*Assignment:* When you respond, restate each record exactly as it is given.

BEGIN

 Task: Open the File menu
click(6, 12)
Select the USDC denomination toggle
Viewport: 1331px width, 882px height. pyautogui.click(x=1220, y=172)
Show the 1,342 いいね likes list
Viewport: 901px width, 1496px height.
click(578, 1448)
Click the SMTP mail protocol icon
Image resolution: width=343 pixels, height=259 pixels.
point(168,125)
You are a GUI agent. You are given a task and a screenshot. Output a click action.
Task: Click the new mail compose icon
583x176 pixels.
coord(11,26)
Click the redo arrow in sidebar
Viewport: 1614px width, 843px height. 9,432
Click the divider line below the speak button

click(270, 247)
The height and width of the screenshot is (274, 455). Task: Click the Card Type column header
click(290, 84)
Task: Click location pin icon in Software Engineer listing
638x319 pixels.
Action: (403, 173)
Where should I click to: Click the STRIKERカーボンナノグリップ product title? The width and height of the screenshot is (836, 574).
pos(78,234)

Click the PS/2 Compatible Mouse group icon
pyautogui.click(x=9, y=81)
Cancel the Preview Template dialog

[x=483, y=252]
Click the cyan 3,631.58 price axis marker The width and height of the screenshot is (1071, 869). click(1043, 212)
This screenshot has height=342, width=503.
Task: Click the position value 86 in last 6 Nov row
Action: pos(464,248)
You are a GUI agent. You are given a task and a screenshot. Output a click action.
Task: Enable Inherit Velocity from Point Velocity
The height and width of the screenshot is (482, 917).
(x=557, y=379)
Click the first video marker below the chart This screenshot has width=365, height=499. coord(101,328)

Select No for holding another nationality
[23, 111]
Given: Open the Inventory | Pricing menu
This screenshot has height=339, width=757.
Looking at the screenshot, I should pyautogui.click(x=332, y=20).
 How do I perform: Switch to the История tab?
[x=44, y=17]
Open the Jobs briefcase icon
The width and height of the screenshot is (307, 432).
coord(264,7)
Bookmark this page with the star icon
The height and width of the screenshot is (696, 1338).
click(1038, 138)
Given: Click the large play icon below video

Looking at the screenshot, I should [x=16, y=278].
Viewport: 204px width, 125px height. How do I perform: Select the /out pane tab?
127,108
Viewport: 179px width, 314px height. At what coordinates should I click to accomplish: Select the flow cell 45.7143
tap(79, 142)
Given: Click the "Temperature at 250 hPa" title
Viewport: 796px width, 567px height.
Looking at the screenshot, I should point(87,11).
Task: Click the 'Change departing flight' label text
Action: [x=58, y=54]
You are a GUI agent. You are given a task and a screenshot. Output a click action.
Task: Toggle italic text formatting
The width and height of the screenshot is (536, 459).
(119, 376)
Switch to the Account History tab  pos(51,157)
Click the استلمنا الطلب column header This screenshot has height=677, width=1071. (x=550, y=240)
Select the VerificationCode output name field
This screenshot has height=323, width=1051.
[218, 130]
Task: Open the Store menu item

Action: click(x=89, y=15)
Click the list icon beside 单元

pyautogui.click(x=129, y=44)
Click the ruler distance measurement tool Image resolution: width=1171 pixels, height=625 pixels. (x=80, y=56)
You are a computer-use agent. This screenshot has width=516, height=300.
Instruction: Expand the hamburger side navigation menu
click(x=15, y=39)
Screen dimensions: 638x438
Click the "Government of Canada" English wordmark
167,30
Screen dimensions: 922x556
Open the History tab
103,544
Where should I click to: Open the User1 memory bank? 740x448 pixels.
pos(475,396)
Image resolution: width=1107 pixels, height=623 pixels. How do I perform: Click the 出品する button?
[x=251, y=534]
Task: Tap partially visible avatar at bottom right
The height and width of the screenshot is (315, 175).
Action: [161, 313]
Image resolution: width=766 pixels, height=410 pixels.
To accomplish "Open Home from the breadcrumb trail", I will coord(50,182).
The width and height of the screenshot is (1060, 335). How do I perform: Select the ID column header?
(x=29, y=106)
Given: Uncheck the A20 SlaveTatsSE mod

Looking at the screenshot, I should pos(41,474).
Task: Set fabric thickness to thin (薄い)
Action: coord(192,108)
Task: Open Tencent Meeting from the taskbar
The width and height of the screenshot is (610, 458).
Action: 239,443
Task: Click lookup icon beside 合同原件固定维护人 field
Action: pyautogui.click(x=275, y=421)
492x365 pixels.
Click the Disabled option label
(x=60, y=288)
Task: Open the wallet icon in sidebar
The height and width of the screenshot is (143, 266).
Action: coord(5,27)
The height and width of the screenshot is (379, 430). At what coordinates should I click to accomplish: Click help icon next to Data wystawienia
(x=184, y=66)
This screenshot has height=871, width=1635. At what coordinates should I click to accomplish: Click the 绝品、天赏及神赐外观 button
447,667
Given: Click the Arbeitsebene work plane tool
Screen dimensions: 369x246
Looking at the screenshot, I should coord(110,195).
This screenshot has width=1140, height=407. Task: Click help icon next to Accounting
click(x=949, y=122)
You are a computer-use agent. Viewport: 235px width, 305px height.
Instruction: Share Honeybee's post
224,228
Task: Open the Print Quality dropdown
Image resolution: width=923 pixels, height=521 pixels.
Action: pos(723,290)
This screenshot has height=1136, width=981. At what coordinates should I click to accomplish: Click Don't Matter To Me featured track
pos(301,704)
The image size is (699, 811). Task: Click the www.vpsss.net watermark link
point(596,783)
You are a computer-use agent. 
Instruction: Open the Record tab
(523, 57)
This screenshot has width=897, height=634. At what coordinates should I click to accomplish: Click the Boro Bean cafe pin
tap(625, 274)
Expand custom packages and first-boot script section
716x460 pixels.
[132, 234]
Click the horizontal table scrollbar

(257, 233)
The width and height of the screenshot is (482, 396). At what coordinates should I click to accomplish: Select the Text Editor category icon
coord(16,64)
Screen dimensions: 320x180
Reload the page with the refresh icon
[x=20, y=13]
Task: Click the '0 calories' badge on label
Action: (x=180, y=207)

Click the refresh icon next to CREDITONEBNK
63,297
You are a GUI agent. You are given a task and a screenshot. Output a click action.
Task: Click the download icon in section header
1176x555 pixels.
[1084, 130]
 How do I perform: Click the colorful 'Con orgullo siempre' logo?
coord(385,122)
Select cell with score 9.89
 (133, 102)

END

*Answer for this exercise:*
 Task: Open the File menu
click(6, 12)
Select the USDC denomination toggle
Viewport: 1331px width, 882px height. pyautogui.click(x=1220, y=172)
Show the 1,342 いいね likes list
Viewport: 901px width, 1496px height.
click(578, 1448)
Click the SMTP mail protocol icon
Image resolution: width=343 pixels, height=259 pixels.
point(168,125)
You are a GUI agent. You are given a task and a screenshot. Output a click action.
Task: Click the new mail compose icon
583x176 pixels.
coord(11,26)
Click the redo arrow in sidebar
Viewport: 1614px width, 843px height. 9,432
Click the divider line below the speak button

click(270, 247)
The height and width of the screenshot is (274, 455). Task: Click the Card Type column header
click(290, 84)
Task: Click location pin icon in Software Engineer listing
638x319 pixels.
Action: (403, 173)
Where should I click to: Click the STRIKERカーボンナノグリップ product title? The width and height of the screenshot is (836, 574).
pos(78,234)

Click the PS/2 Compatible Mouse group icon
pyautogui.click(x=9, y=81)
Cancel the Preview Template dialog

[x=483, y=252]
Click the cyan 3,631.58 price axis marker The width and height of the screenshot is (1071, 869). click(1043, 212)
This screenshot has height=342, width=503.
Task: Click the position value 86 in last 6 Nov row
Action: pos(464,248)
You are a GUI agent. You are given a task and a screenshot. Output a click action.
Task: Enable Inherit Velocity from Point Velocity
The height and width of the screenshot is (482, 917).
(x=557, y=379)
Click the first video marker below the chart This screenshot has width=365, height=499. coord(101,328)

Select No for holding another nationality
[23, 111]
Given: Open the Inventory | Pricing menu
This screenshot has height=339, width=757.
Looking at the screenshot, I should pyautogui.click(x=332, y=20).
 How do I perform: Switch to the История tab?
[x=44, y=17]
Open the Jobs briefcase icon
The width and height of the screenshot is (307, 432).
coord(264,7)
Bookmark this page with the star icon
The height and width of the screenshot is (696, 1338).
click(1038, 138)
Given: Click the large play icon below video

Looking at the screenshot, I should [x=16, y=278].
Viewport: 204px width, 125px height. How do I perform: Select the /out pane tab?
127,108
Viewport: 179px width, 314px height. At what coordinates should I click to accomplish: Select the flow cell 45.7143
tap(79, 142)
Given: Click the "Temperature at 250 hPa" title
Viewport: 796px width, 567px height.
Looking at the screenshot, I should point(87,11).
Task: Click the 'Change departing flight' label text
Action: [x=58, y=54]
You are a GUI agent. You are given a task and a screenshot. Output a click action.
Task: Toggle italic text formatting
The width and height of the screenshot is (536, 459).
(119, 376)
Switch to the Account History tab  pos(51,157)
Click the استلمنا الطلب column header This screenshot has height=677, width=1071. (x=550, y=240)
Select the VerificationCode output name field
This screenshot has height=323, width=1051.
[218, 130]
Task: Open the Store menu item

Action: click(x=89, y=15)
Click the list icon beside 单元

pyautogui.click(x=129, y=44)
Click the ruler distance measurement tool Image resolution: width=1171 pixels, height=625 pixels. (x=80, y=56)
You are a computer-use agent. This screenshot has width=516, height=300.
Instruction: Expand the hamburger side navigation menu
click(x=15, y=39)
Screen dimensions: 638x438
Click the "Government of Canada" English wordmark
167,30
Screen dimensions: 922x556
Open the History tab
103,544
Where should I click to: Open the User1 memory bank? 740x448 pixels.
pos(475,396)
Image resolution: width=1107 pixels, height=623 pixels. How do I perform: Click the 出品する button?
[x=251, y=534]
Task: Tap partially visible avatar at bottom right
The height and width of the screenshot is (315, 175).
Action: [161, 313]
Image resolution: width=766 pixels, height=410 pixels.
To accomplish "Open Home from the breadcrumb trail", I will coord(50,182).
The width and height of the screenshot is (1060, 335). How do I perform: Select the ID column header?
(x=29, y=106)
Given: Uncheck the A20 SlaveTatsSE mod

Looking at the screenshot, I should pos(41,474).
Task: Set fabric thickness to thin (薄い)
Action: coord(192,108)
Task: Open Tencent Meeting from the taskbar
The width and height of the screenshot is (610, 458).
Action: 239,443
Task: Click lookup icon beside 合同原件固定维护人 field
Action: pyautogui.click(x=275, y=421)
492x365 pixels.
Click the Disabled option label
(x=60, y=288)
Task: Open the wallet icon in sidebar
The height and width of the screenshot is (143, 266).
Action: coord(5,27)
The height and width of the screenshot is (379, 430). At what coordinates should I click to accomplish: Click help icon next to Data wystawienia
(x=184, y=66)
This screenshot has height=871, width=1635. At what coordinates should I click to accomplish: Click the 绝品、天赏及神赐外观 button
447,667
Given: Click the Arbeitsebene work plane tool
Screen dimensions: 369x246
Looking at the screenshot, I should coord(110,195).
This screenshot has width=1140, height=407. Task: Click help icon next to Accounting
click(x=949, y=122)
You are a computer-use agent. Viewport: 235px width, 305px height.
Instruction: Share Honeybee's post
224,228
Task: Open the Print Quality dropdown
Image resolution: width=923 pixels, height=521 pixels.
Action: pos(723,290)
This screenshot has height=1136, width=981. At what coordinates should I click to accomplish: Click Don't Matter To Me featured track
pos(301,704)
The image size is (699, 811). Task: Click the www.vpsss.net watermark link
point(596,783)
You are a computer-use agent. 
Instruction: Open the Record tab
(523, 57)
This screenshot has width=897, height=634. At what coordinates should I click to accomplish: Click the Boro Bean cafe pin
tap(625, 274)
Expand custom packages and first-boot script section
716x460 pixels.
[132, 234]
Click the horizontal table scrollbar

(257, 233)
The width and height of the screenshot is (482, 396). At what coordinates should I click to accomplish: Select the Text Editor category icon
coord(16,64)
Screen dimensions: 320x180
Reload the page with the refresh icon
[x=20, y=13]
Task: Click the '0 calories' badge on label
Action: (x=180, y=207)

Click the refresh icon next to CREDITONEBNK
63,297
You are a GUI agent. You are given a task and a screenshot. Output a click action.
Task: Click the download icon in section header
1176x555 pixels.
[1084, 130]
 How do I perform: Click the colorful 'Con orgullo siempre' logo?
coord(385,122)
Select cell with score 9.89
 (133, 102)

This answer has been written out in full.